WORK INSTRUCTIONS = In the listing, swap "screenshot" for "image" in the part that opens with the line containing "The height and" and closes with the line containing "the 12.000,00 €". Return only those lines, unchanged otherwise and without the pictures.

INPUT ROWS =
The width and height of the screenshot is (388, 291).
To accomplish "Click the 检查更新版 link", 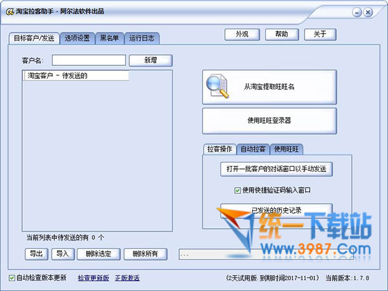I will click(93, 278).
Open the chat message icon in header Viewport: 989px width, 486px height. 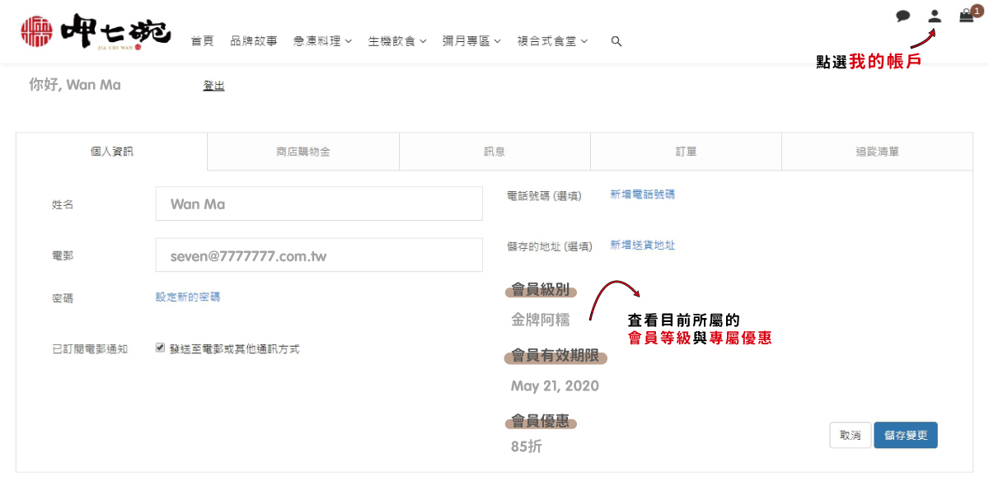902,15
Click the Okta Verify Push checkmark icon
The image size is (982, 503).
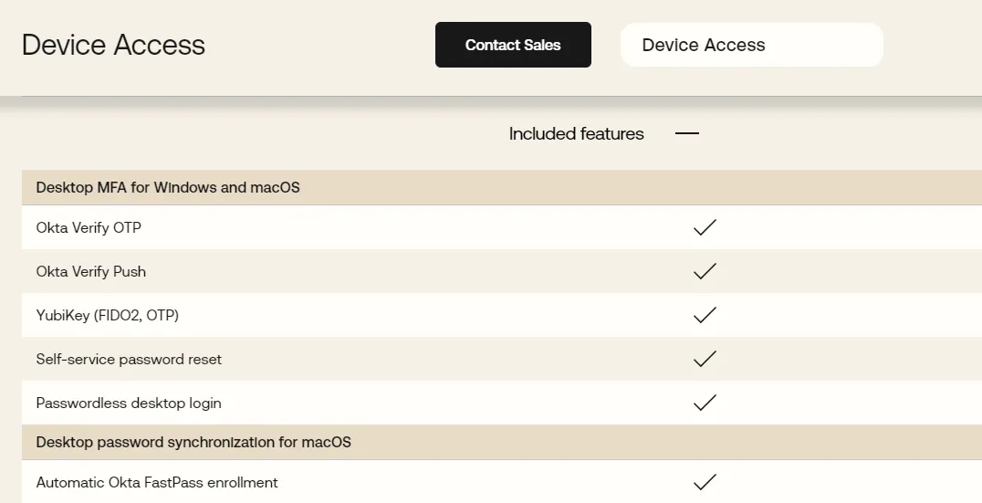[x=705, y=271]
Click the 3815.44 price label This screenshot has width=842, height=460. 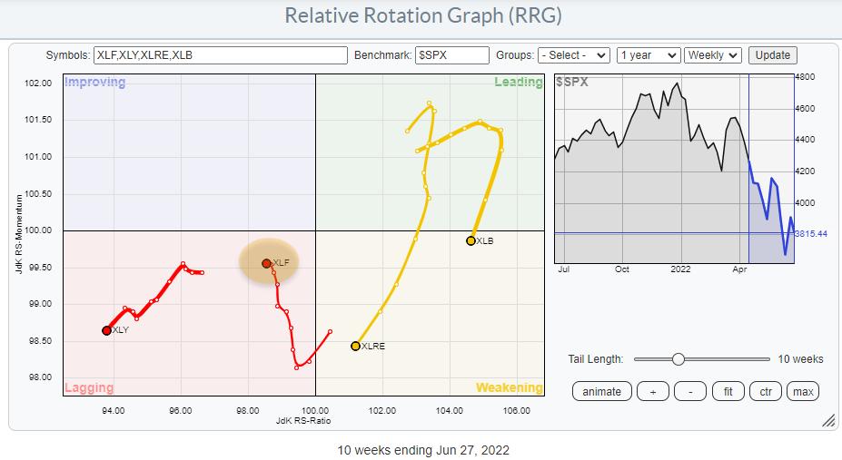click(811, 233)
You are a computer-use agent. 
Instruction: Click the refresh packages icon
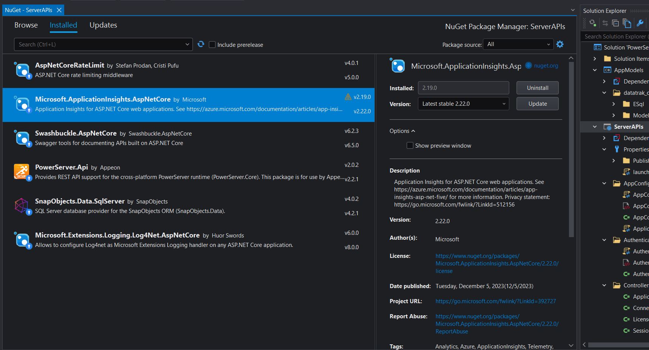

==

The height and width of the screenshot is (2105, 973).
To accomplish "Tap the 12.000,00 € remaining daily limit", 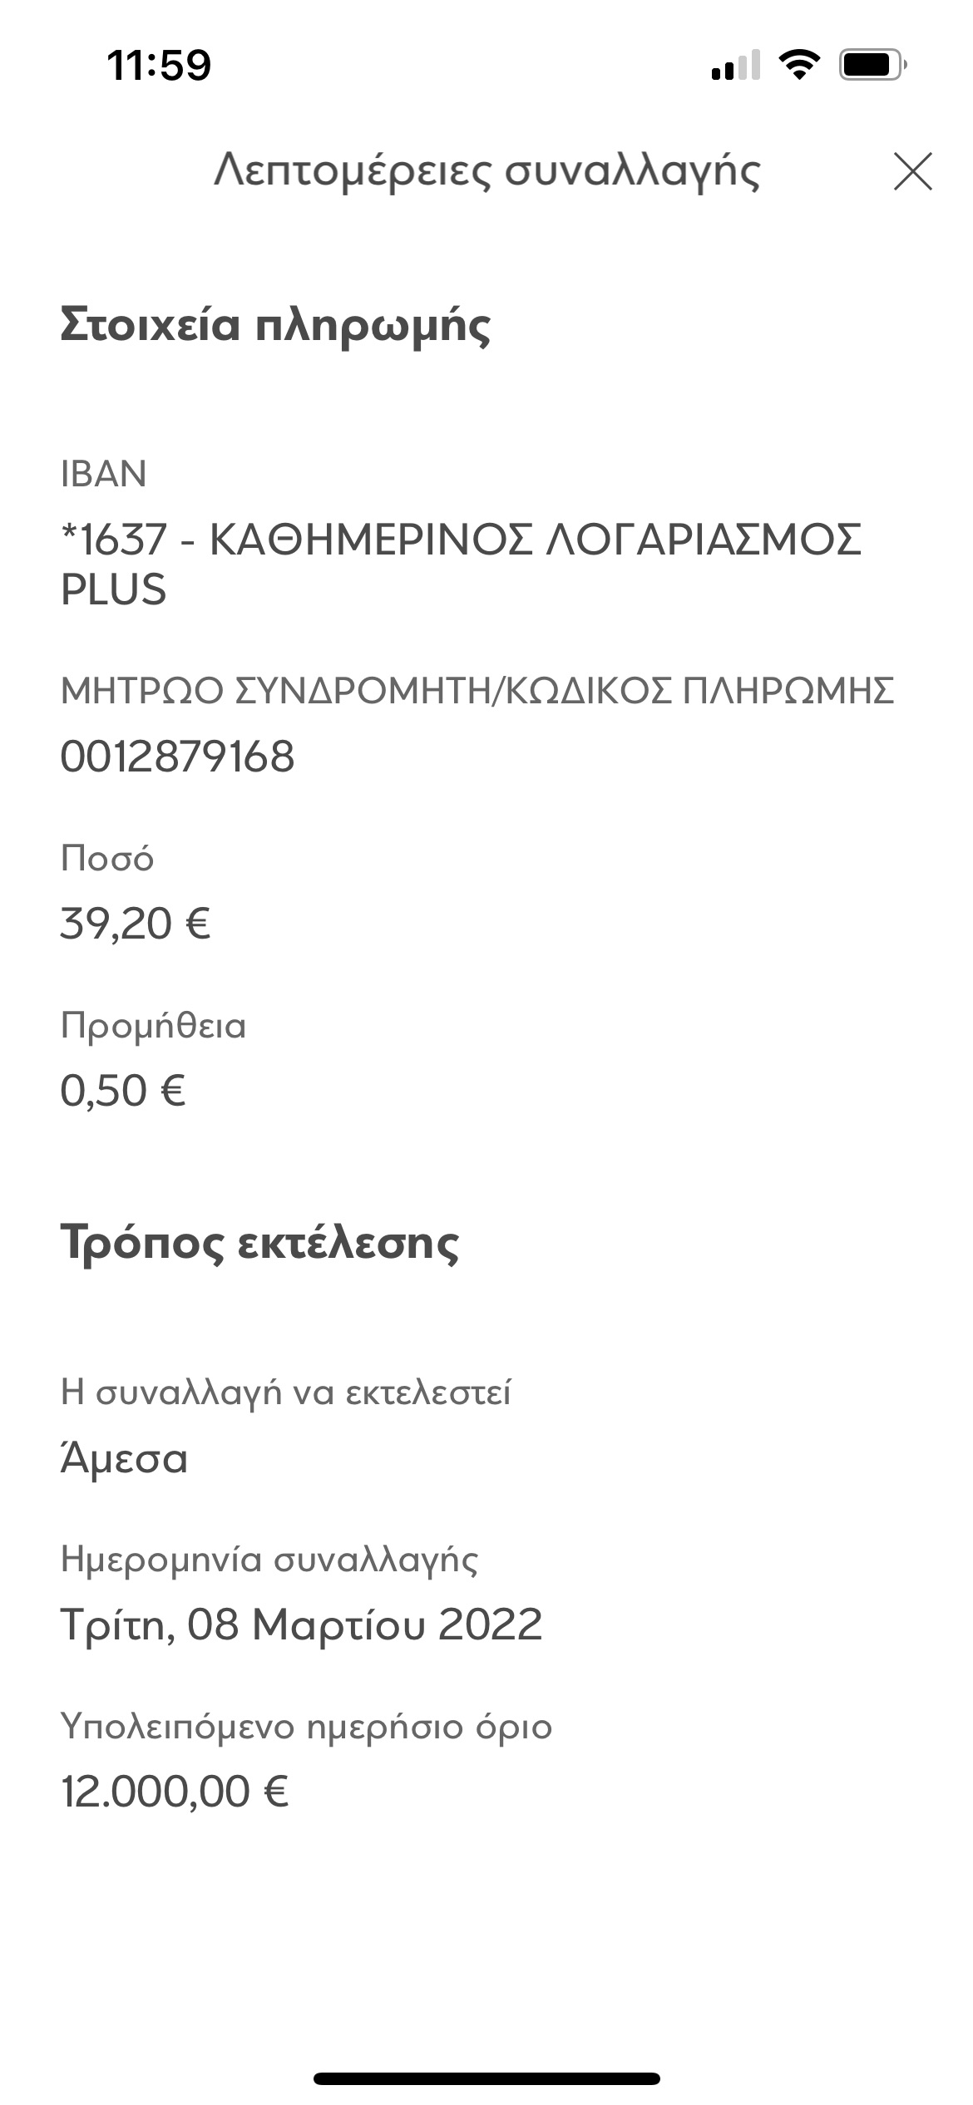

EXERCISE RESULT =
The height and width of the image is (2105, 973).
To accomplish "Tap the 12.000,00 € remaining daily limit", 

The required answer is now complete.